> **RECORD SET**:
[Start of section]

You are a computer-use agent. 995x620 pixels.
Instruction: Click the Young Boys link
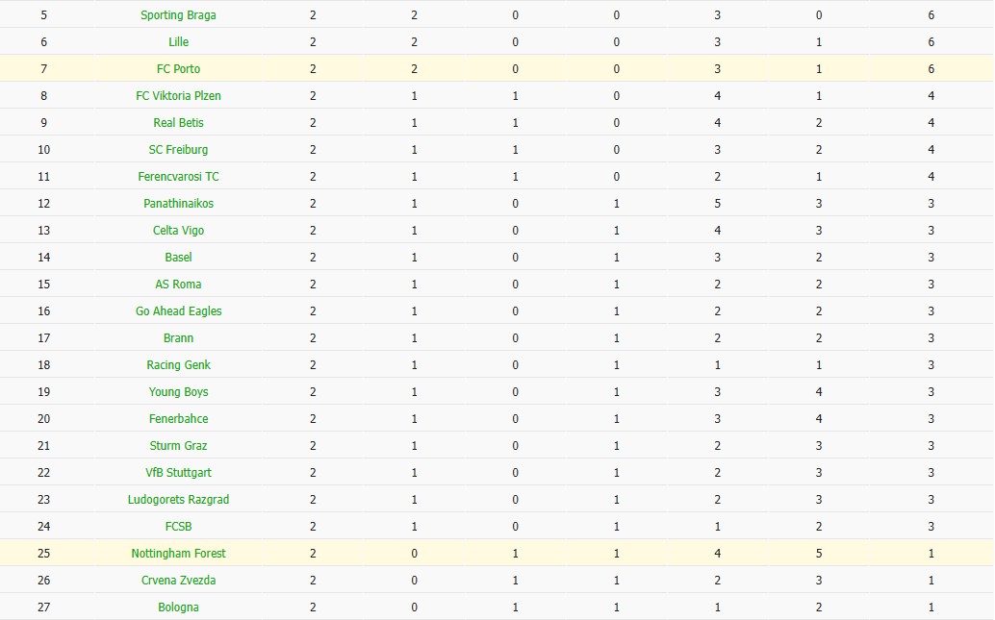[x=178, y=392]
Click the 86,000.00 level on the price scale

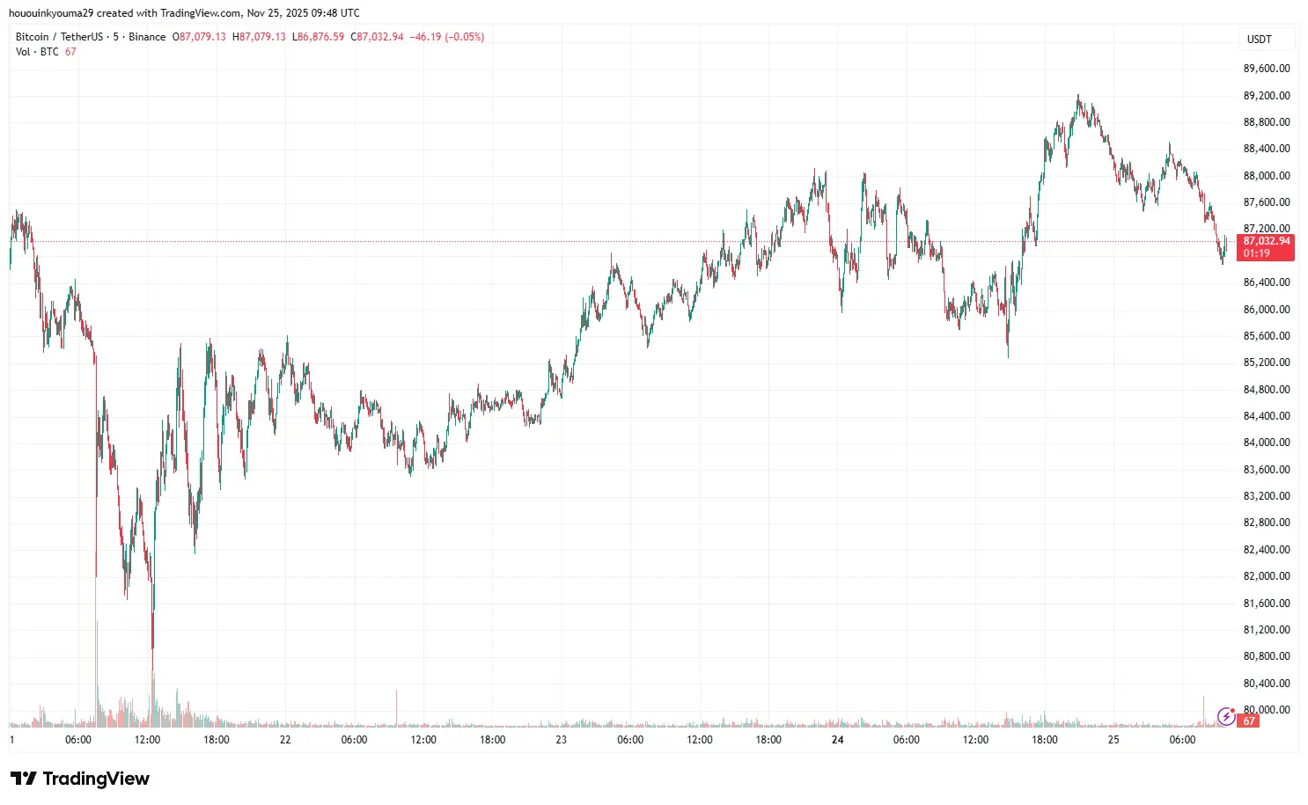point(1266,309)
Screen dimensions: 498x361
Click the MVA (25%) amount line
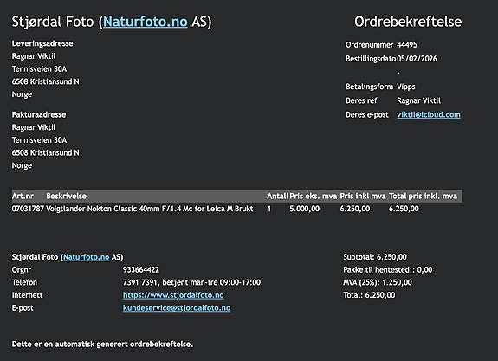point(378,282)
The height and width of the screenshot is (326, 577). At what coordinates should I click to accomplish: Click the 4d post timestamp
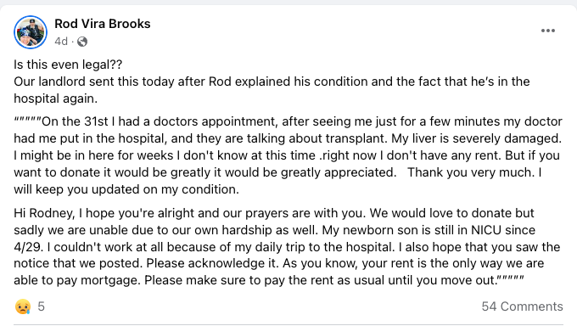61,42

[End of section]
[Start of section]

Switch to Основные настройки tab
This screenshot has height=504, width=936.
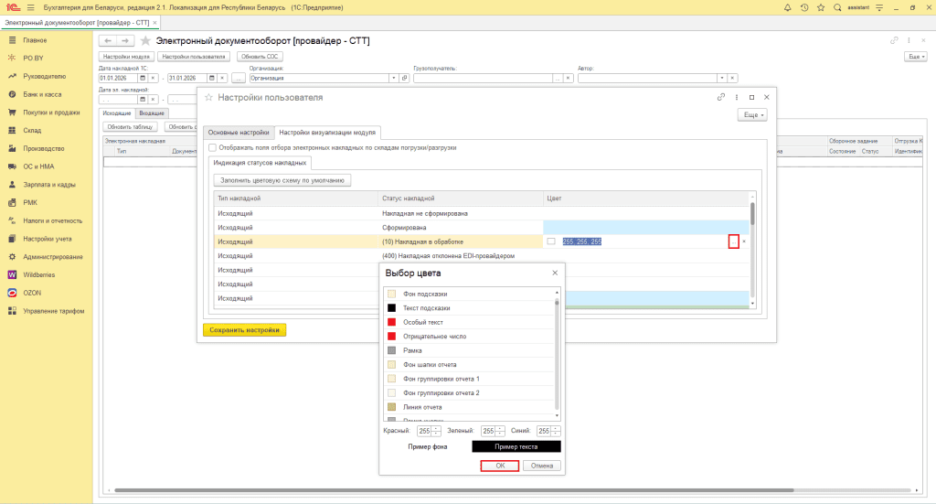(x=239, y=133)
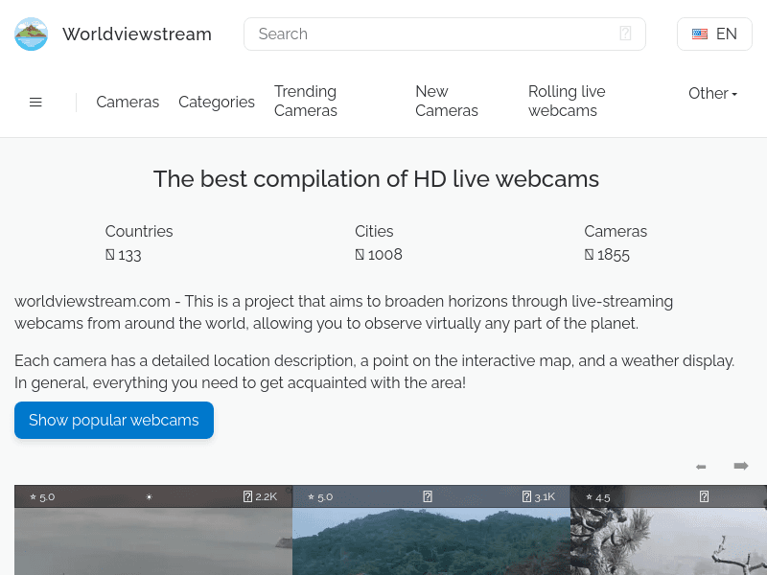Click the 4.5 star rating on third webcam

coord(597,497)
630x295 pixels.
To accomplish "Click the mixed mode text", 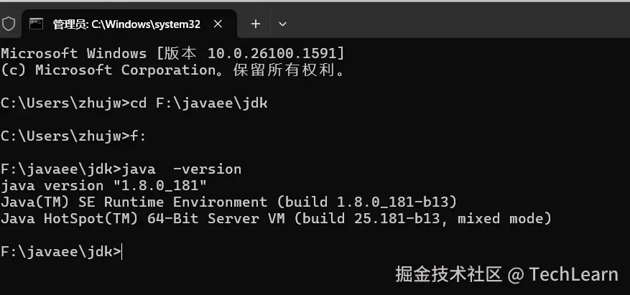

[End of section]
[Start of section]

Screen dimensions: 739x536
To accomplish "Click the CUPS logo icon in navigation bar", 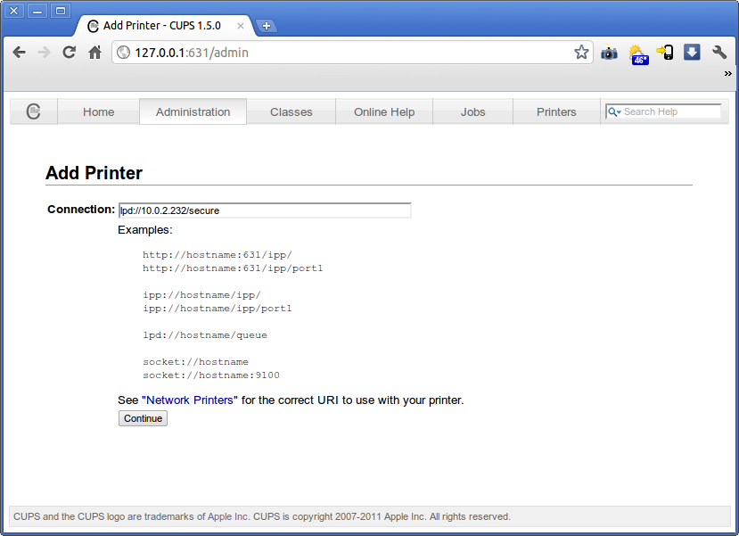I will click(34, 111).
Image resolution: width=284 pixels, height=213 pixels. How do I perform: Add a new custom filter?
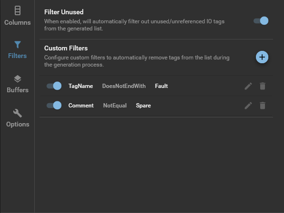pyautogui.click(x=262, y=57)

[End of section]

> **YOUR GOAL**: Determine how many lines in the listing above hold the word "dimensions", and reply with that number only.

> **EXERCISE OUTPUT**: 2